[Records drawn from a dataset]
- - -
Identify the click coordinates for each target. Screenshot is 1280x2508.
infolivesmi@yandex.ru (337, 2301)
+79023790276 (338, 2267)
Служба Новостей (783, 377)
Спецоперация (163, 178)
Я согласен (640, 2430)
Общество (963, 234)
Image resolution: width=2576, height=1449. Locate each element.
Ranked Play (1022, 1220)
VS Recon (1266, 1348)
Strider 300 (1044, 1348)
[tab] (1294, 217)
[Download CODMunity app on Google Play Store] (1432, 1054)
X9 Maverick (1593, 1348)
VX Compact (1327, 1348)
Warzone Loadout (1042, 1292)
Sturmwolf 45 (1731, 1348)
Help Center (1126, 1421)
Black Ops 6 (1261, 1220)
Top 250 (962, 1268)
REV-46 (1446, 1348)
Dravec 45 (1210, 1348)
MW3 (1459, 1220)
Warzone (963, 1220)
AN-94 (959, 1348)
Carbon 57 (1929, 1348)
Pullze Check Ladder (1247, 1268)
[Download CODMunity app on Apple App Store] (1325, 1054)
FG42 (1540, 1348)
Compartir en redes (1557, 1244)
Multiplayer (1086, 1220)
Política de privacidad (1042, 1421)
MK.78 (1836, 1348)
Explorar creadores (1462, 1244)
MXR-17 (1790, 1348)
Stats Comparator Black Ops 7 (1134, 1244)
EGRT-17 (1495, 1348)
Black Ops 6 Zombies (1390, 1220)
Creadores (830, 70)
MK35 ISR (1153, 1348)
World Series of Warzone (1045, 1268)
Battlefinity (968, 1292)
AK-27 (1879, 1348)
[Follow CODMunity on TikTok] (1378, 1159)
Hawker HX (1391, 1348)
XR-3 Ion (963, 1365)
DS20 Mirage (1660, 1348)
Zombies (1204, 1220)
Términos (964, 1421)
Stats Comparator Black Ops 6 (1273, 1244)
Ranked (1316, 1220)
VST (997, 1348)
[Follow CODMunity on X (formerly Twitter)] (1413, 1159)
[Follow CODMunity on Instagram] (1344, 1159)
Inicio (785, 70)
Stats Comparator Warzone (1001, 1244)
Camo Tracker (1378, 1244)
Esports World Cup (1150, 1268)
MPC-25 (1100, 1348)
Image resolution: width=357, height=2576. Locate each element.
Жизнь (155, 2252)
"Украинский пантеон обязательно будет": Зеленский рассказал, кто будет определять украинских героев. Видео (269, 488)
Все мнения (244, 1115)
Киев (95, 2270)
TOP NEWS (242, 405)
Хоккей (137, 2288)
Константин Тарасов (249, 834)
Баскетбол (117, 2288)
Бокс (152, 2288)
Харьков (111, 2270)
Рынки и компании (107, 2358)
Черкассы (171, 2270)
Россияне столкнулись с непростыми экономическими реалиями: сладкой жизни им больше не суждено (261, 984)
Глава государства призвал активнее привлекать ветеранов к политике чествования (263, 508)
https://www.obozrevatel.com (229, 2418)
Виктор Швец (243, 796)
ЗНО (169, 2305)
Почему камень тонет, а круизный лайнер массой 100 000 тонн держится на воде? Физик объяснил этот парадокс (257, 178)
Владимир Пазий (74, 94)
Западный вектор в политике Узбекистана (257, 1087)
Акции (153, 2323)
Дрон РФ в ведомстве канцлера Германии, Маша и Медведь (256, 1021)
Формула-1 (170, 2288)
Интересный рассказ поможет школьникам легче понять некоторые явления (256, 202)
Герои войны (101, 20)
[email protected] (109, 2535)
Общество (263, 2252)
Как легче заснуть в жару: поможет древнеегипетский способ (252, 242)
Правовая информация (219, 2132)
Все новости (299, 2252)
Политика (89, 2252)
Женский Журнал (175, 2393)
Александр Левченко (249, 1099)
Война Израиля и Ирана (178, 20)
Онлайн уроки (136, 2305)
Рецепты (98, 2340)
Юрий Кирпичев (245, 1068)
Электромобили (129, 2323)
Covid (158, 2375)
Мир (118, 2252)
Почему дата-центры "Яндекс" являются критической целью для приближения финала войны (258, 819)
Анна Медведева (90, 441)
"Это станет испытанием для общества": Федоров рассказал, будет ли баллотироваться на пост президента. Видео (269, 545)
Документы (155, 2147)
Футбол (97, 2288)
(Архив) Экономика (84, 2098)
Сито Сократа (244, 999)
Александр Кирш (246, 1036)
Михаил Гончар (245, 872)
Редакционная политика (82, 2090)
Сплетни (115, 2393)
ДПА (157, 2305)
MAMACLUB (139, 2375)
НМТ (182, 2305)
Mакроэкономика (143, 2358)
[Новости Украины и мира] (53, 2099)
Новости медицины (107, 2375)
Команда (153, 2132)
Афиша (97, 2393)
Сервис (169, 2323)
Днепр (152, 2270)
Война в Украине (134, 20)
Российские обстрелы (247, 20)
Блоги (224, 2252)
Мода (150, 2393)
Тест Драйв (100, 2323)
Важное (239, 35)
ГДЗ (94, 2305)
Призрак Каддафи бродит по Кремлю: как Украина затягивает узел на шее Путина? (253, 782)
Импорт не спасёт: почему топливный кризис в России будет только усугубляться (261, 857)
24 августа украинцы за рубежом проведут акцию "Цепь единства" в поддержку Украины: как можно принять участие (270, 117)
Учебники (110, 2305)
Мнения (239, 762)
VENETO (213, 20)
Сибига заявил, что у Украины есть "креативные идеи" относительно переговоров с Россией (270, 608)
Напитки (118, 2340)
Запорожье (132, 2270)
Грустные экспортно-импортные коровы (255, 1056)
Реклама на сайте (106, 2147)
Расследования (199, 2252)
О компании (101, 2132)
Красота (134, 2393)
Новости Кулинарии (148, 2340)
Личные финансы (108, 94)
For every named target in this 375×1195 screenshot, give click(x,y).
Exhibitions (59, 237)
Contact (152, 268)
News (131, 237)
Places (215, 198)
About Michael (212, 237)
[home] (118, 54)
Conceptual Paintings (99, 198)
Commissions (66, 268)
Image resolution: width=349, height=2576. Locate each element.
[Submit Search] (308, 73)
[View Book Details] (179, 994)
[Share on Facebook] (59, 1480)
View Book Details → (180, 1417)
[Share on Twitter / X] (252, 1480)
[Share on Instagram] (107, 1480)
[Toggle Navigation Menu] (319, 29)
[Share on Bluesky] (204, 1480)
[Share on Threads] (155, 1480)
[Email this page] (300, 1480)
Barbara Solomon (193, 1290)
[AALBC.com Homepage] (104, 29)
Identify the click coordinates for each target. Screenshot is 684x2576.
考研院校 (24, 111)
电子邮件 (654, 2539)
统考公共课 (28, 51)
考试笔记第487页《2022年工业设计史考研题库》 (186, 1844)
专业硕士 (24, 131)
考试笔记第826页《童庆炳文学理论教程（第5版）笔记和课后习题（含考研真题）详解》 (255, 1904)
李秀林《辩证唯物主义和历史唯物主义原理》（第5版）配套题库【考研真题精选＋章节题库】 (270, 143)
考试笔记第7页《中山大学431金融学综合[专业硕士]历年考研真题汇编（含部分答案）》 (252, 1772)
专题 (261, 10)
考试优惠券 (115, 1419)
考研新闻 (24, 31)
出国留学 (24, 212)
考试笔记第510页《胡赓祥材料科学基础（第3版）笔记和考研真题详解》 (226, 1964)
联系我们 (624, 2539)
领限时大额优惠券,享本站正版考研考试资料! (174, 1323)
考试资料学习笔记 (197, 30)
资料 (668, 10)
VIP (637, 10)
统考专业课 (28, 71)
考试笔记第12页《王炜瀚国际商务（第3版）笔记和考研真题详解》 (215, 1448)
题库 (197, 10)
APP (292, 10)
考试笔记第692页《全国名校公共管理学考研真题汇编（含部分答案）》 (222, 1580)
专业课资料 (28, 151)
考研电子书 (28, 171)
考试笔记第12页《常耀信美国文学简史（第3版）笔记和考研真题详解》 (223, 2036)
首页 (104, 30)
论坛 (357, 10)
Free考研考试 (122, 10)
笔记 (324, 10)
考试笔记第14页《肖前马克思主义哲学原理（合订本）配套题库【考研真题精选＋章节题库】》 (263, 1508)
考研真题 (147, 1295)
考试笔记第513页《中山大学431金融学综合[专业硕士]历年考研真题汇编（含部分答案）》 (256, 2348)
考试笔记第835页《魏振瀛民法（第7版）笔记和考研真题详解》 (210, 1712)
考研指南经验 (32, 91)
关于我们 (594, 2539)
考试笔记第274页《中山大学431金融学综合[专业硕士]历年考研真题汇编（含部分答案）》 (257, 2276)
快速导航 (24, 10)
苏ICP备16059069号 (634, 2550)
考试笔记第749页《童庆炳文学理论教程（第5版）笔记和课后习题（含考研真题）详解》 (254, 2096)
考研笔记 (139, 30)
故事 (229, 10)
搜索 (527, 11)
- - -
### YOUR OBJECTIVE:
Using the records above, restate word for word the lines from the one with "ГДЗ (94, 2305)" through the one with "Сибига заявил, что", both included.

### ANSWER SECTION:
ГДЗ (94, 2305)
Призрак Каддафи бродит по Кремлю: как Украина затягивает узел на шее Путина? (253, 782)
Импорт не спасёт: почему топливный кризис в России будет только усугубляться (261, 857)
24 августа украинцы за рубежом проведут акцию "Цепь единства" в поддержку Украины: как можно принять участие (270, 117)
Учебники (110, 2305)
Мнения (239, 762)
VENETO (213, 20)
Сибига заявил, что у Украины есть "креативные идеи" относительно переговоров с Россией (270, 608)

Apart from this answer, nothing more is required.